▶ [WHAT IS EXPECTED]:
Some lines in the material below hold the word "each". Copy all of them.

▶ [RECORDS FOR PROCESSING]:
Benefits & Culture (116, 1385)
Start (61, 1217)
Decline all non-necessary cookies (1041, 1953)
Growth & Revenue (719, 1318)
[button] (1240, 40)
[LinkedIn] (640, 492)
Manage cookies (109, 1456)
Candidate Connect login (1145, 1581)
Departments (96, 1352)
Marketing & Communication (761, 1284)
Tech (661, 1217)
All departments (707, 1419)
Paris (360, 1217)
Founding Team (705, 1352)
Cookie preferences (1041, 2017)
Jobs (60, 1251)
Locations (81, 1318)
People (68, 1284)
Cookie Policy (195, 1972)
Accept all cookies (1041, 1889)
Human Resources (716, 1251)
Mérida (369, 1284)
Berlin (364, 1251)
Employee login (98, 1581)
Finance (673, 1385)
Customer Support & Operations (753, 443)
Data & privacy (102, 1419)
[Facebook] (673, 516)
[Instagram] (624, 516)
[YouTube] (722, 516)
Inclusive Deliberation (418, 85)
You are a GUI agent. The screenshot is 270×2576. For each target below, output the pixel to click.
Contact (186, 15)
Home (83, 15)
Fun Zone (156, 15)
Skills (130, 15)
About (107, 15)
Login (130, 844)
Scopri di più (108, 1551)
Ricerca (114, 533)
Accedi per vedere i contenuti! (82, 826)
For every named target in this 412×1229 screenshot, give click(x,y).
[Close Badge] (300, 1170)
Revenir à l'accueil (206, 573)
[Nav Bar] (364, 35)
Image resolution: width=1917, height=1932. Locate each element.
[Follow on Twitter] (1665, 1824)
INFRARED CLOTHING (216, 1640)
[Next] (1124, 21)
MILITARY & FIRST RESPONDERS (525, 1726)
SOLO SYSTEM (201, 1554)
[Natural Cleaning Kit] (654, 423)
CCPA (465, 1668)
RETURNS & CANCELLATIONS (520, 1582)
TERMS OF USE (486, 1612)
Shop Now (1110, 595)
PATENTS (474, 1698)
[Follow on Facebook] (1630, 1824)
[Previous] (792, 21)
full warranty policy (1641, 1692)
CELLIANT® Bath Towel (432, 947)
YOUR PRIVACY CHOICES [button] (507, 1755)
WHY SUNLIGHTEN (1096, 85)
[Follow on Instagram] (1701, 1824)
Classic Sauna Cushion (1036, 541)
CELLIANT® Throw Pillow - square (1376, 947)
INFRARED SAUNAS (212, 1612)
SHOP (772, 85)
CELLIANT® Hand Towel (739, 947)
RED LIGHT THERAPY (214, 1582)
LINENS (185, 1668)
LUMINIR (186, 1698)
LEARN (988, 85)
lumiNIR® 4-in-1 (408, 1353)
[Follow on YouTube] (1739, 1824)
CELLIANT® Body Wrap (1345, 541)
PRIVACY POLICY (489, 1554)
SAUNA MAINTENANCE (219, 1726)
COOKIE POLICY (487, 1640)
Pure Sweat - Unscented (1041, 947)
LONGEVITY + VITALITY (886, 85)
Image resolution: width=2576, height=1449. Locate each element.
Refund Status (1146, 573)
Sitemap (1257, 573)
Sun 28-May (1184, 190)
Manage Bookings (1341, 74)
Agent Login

▶ [ANSWER TO THIS TASK]:
You are a GUI agent. The screenshot is 270×2576. For each target below, output the pixel to click.
Image resolution: width=1917, height=1932. Locate each element.
Image resolution: width=2576, height=1449. Locate each element.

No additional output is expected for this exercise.